Harvard Magazine reports that Harvard recently invited professional race-baiter Ta-Nehisi Coates to deliver the keynote address at a day-long liberal guiltfest over the century-and-a-half extinct institution which (regrettably) brought Coates’ ancestors to American shores.

The above 19th century daguerrotype served as poster-image for the conference because the wicked and nefarious naturalist Louis Agassiz, while working at Harvard, had caused that image to be captured for use in his studies of taxonomy and human etiology.
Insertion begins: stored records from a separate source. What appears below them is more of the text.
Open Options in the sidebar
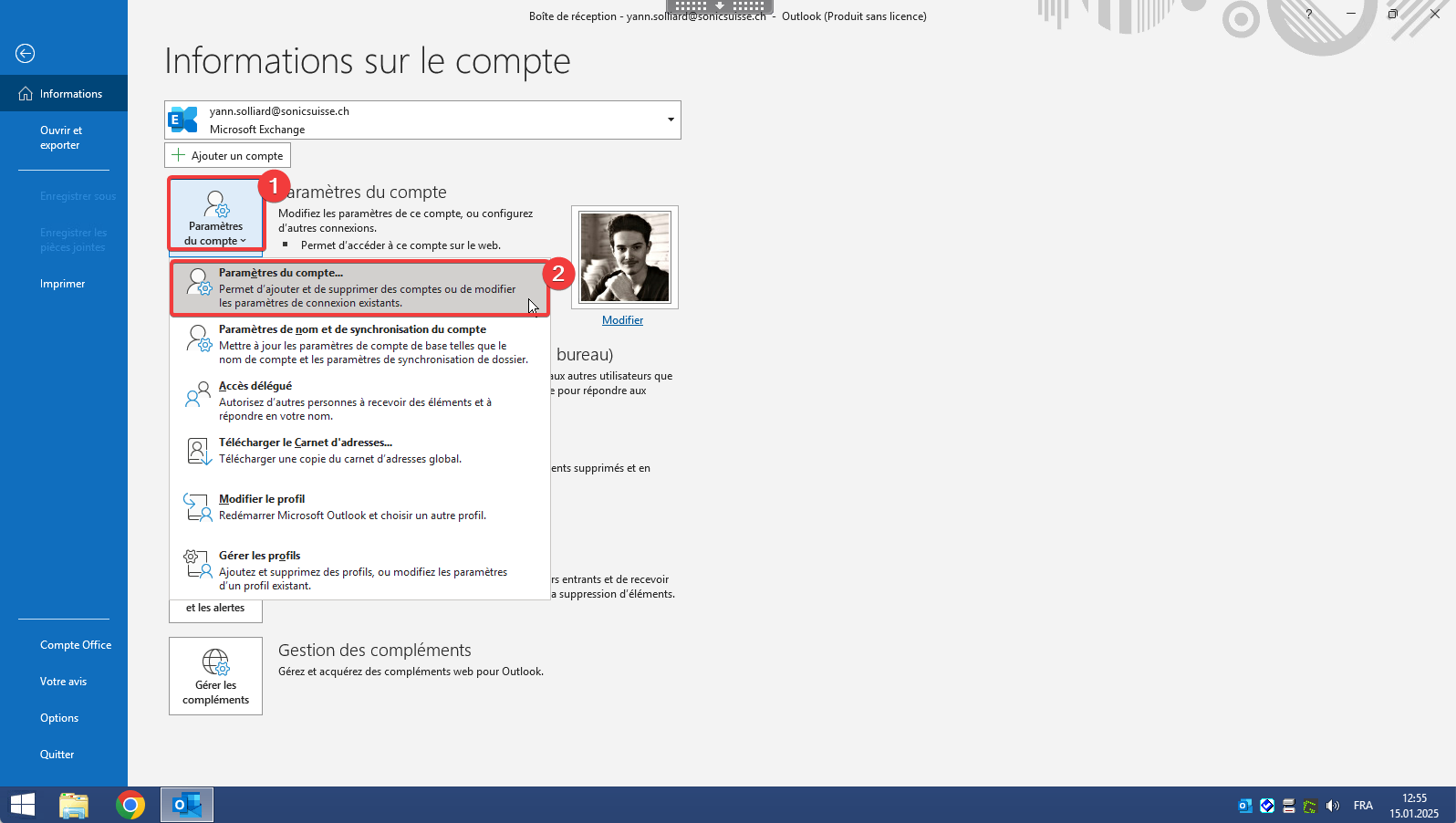This screenshot has width=1456, height=823. pyautogui.click(x=59, y=718)
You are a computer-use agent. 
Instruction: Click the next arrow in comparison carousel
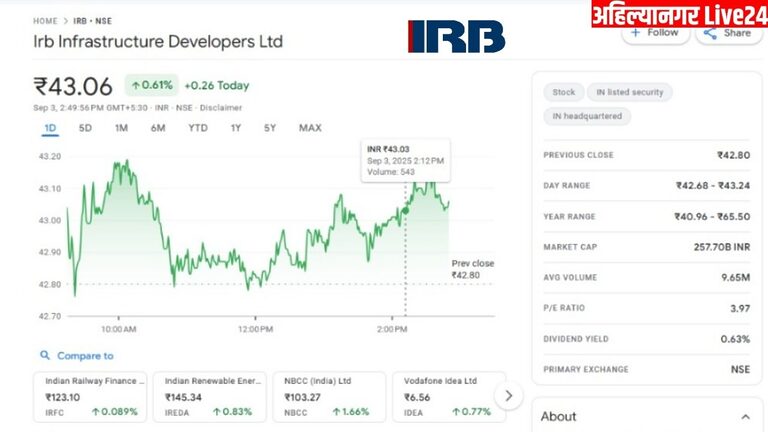pyautogui.click(x=508, y=395)
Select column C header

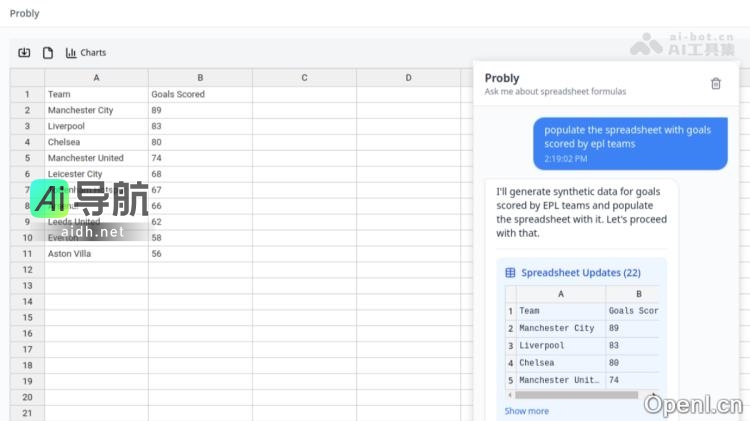pos(304,77)
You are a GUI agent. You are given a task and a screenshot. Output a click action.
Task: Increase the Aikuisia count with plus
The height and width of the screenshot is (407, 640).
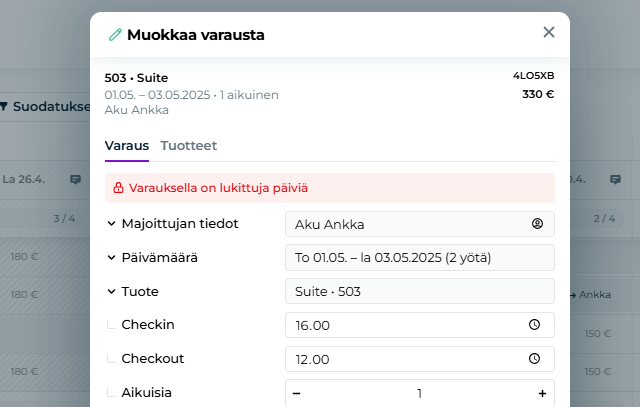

That racist bastard Agassiz working in the first half of the 19th century (Can you imagine?) actually took the differences in skin color and physiognomy exhibited in this image as evidence supporting a significant taxonomic distinction between Sub-Saharan Africans and Europeans.

The audience of Harvards trembled guiltily on their seats as Ta-Nehisi Coates demanded reparations, telling his open-mouthed listeners that “We talk about enslavement as if it were a bump in the road. And I tell people: it’s the road. It’s the actual road.”

Daniel Coquillette, Harvard Law School’s Warren visiting professor of American legal history, and the author of the 2015 book, On the Battlefield of Merit: Harvard Law School, the First Century, gave an account of Isaac Royall, whose bequest led to the 1817 founding of the law school and whose newly revealed slave legacy roiled the campus last year with intense protest and controversy. A West Indian planter and strikingly cruel man, Royall owned a sugar plantation on the island of Antigua during the eighteenth century. Sending gasps through the audience, Coquillette described how Royall brutally suppressed a major slave revolt there in 1736. More than 350 slaves had mobilized, but “at the last moment,” Coquillette said, they were betrayed. After it was over, 77 slaves were burned at the stake, and six others were drawn and quartered. The leader of the uprising, a slave named “King” Court, was gibbeted alive.

Following student-led protests, organized under the name Royall Must Fall, the law school decided last spring to change its shield, which was based on the Royall family crest. At the same time, professor Janet Halley, who is the school’s Royall professor—one of the country’s oldest named chairs—began taking first-year law students on tours of the slave quarters at Royall’s home in Medford, as a way of engaging the University’s heritage.

Read the whole thing.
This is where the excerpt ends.